1. Get a better understanding of the simplified predictive modelling framework

2. Grasp the logic behind different coding methods & concise techniques used

3. Comparisons between different models


**Introduction**

This is my first Kernel, so do help by commenting any improvements you feel i could use! This is based on the Porto Seguro Safe Driver Prediction (Classification Problem) dataset. This is also mainly self-taught, hence most of my approaches here are pretty much simplified & also structured to contain alternative methods. 

I've also included some explanations within the codes that I've used to explain the logic behind it as well. Hopefully, those who are in similar self-taught circumstances will find this Kernel useful!

**Some pointers to NOTE:**

    -This Kernel does focuses more on data manipulation for 'Model Comparisons' (Chapter 8 onwards)

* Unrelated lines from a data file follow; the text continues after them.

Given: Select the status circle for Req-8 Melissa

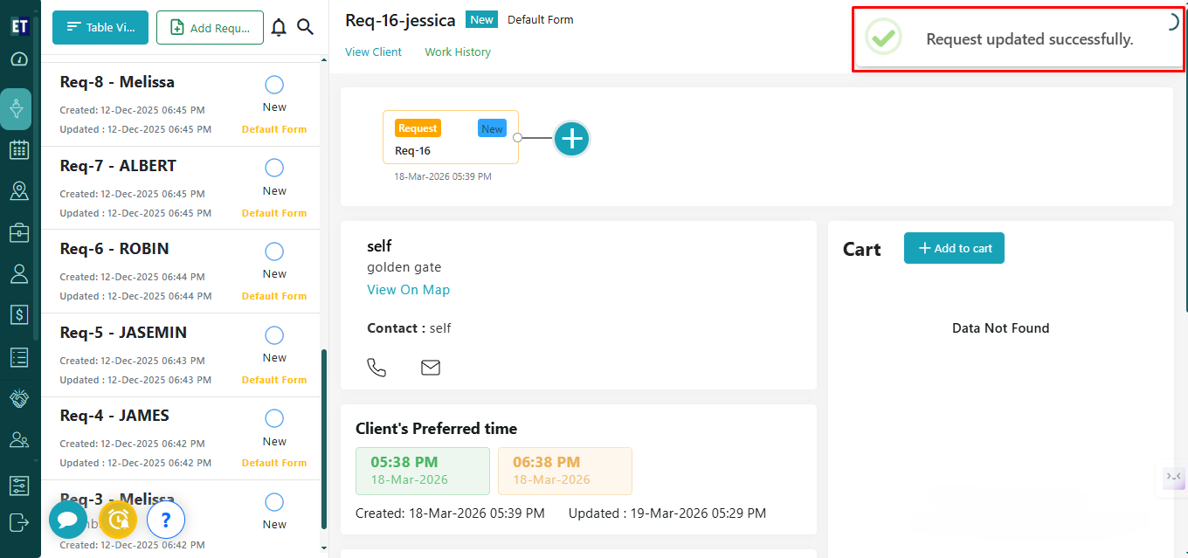Looking at the screenshot, I should coord(274,85).
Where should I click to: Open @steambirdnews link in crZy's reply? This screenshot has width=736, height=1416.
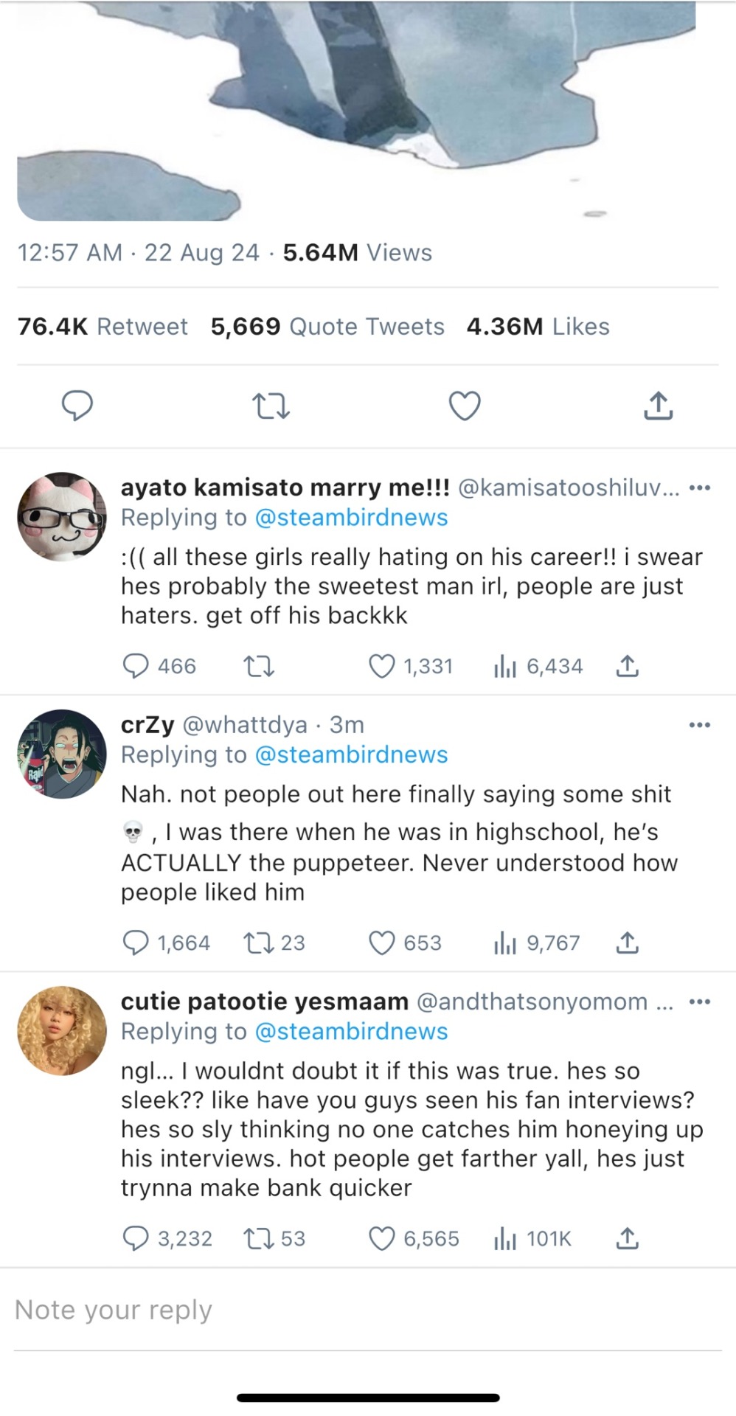(351, 754)
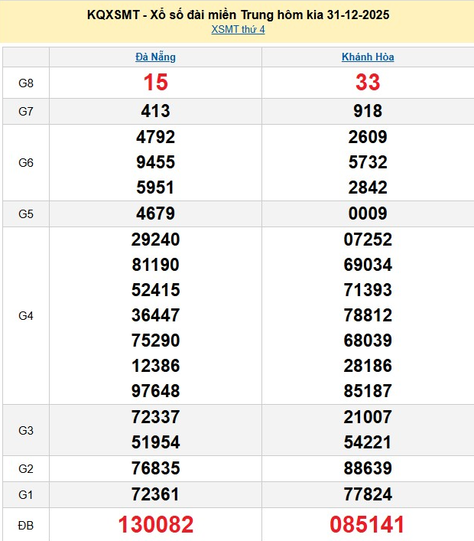Click Đà Nẵng special prize 130082
This screenshot has width=474, height=541.
155,524
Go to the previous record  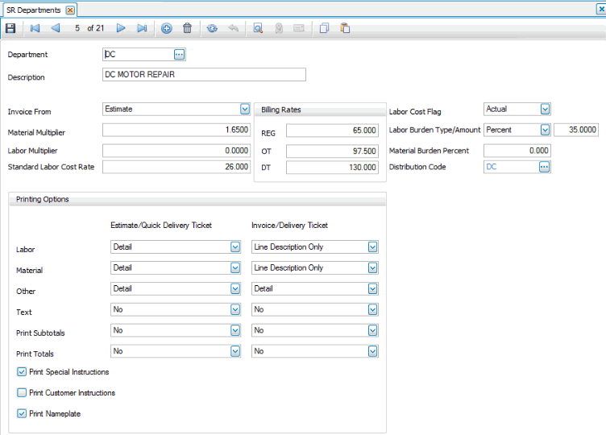pos(55,28)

    -Chapters 1 to 7 are mainly as a set-up for the Model Comparisons
    
    -Chapters 8 onwards deals directly with Model Comparison techniques


I will be doing another Kernel that focuses more on 'Data Cleaning' & 'Feature Engineering' separately...

**Chapter Outline**

1.Open Dataset

2.Preliminary Analysis

    2.1 Structure
    2.2 Composition (Correlation, Missing, Unique, Data-types)

3.Data Cleaning

    3.1 C1 Correction
    3.2 C2 Complete
    3.3 C3 Create
    3.4 C4 Convert

4.Prepare Data - A

5.Exploratory Data Analysis (EDA)

    5.1 Balance of dataset (Target Variable)
    5.2 Uni-variates
    5.3 Bi-variates
    5.4 EDA Summative notes for Feature Importance comparison

6.Parameter Tuning

7.Feature Select - A

    7.1 Pre-Drop Accuracy Score
    7.2 Post-Drop Accuracy Score

8.Feature Select & Individual Model Charting - B

    8.1 Model Preparation
    8.2 LASSO
    8.3 Ridge
    8.4 Balanced Logistic Regression
    8.5 XGBoost
    8.6 Random Forest Classifier

9.Features (Side To Side Comparison)

    9.1 (Coefficient Values) Quick Easy Method
    9.2 (Coefficient Values) Neat DataFrame Method
    9.3 (Plotting) Quick Method
    9.4 (Plotting) Sorted Neat Method

10.ROC AUC (Side To Side Comparison)

    10.1 Brief Annotations

11.Cross Validation (Side To Side Comparison)

    11.1 Overall Conclusions

**Coding Techniques :**

    A.List comprehensions
    B.Samples to reduce computational cost
    C.Concise 'def' functions that can be used repetitively
    D.Pivoting using groupby
    E.When & How to convert and reshape dictionary’s into lists or dataframes
    F.Quickly split dataframe columns
    G.loc & conditionals
    H.Loop Sub-plots
    I.Quick Lambda formulae functions
    J.Quick looping print or DataFrame conversion of summative scores
    K.Order plot components 
    L.Create & Plot Bulk Ensemble comparative results


In [3]:
# Import Modules

# Foundational Packages
import numpy as np
import pandas as pd

# Visualization
import matplotlib.pyplot as plt
import seaborn as sns
%matplotlib inline
pd.options.display.max_columns = 100
ZZ = 15

**1. Open Dataset**

We will now use pandas to open the dataset. This part is pretty straightforward. 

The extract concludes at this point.